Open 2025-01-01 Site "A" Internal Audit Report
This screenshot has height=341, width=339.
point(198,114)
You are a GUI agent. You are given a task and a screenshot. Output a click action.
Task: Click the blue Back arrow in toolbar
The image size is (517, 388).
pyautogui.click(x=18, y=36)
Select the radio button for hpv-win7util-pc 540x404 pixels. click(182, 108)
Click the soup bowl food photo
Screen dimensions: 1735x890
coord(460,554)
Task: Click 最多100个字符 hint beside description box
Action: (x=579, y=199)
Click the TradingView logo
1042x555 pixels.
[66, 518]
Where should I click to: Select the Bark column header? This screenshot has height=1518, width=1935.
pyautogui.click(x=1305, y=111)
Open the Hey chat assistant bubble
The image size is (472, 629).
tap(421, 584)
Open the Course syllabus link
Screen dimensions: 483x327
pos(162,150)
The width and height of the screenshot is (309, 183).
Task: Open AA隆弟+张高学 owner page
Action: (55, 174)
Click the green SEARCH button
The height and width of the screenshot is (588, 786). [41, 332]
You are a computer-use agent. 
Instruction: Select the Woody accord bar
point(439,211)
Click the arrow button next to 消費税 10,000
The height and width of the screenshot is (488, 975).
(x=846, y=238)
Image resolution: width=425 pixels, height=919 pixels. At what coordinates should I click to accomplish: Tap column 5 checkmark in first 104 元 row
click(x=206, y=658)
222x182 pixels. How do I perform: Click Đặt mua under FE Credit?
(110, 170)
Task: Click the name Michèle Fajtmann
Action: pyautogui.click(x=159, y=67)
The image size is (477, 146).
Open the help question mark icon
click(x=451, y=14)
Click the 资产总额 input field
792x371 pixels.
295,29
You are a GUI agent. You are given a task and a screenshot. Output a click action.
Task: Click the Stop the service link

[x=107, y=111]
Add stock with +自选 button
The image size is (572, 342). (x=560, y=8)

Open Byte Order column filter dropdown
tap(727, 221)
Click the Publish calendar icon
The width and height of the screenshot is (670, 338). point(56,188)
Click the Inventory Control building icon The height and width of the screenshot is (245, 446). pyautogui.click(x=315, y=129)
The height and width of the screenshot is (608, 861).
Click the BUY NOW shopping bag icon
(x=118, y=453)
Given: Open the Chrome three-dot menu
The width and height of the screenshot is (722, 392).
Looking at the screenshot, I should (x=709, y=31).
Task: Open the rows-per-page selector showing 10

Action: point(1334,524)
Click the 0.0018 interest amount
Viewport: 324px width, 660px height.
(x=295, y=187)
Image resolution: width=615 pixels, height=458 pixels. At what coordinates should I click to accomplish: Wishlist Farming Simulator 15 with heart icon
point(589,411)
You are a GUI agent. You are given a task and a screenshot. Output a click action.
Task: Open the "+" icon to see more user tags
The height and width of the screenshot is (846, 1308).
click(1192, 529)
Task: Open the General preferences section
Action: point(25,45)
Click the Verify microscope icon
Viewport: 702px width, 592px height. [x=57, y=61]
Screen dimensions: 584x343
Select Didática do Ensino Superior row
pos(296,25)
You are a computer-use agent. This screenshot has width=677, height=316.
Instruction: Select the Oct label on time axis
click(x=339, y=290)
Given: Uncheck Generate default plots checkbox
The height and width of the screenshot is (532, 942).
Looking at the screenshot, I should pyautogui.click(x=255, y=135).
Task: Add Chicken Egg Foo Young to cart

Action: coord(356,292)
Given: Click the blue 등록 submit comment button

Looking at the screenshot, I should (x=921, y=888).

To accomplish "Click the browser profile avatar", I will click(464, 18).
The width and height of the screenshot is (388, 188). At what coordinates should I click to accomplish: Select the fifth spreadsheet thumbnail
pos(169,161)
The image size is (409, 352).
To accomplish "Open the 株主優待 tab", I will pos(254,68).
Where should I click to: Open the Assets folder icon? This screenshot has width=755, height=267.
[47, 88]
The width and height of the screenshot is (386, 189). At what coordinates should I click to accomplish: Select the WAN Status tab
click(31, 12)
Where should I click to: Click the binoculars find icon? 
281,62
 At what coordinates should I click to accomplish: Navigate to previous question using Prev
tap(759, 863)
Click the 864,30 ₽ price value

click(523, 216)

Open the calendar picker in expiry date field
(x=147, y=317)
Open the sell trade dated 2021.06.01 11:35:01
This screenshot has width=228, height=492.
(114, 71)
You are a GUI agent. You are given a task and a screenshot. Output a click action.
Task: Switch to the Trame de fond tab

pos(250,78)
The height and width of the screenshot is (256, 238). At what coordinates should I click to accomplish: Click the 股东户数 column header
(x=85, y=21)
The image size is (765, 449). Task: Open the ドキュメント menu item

-*-

**Assignment**
Find the word "menu" in the data and show each line that holds it.

**Expected output**
Given: Open the Chrome three-dot menu
The image size is (765, 449). Task: Open the ドキュメント menu item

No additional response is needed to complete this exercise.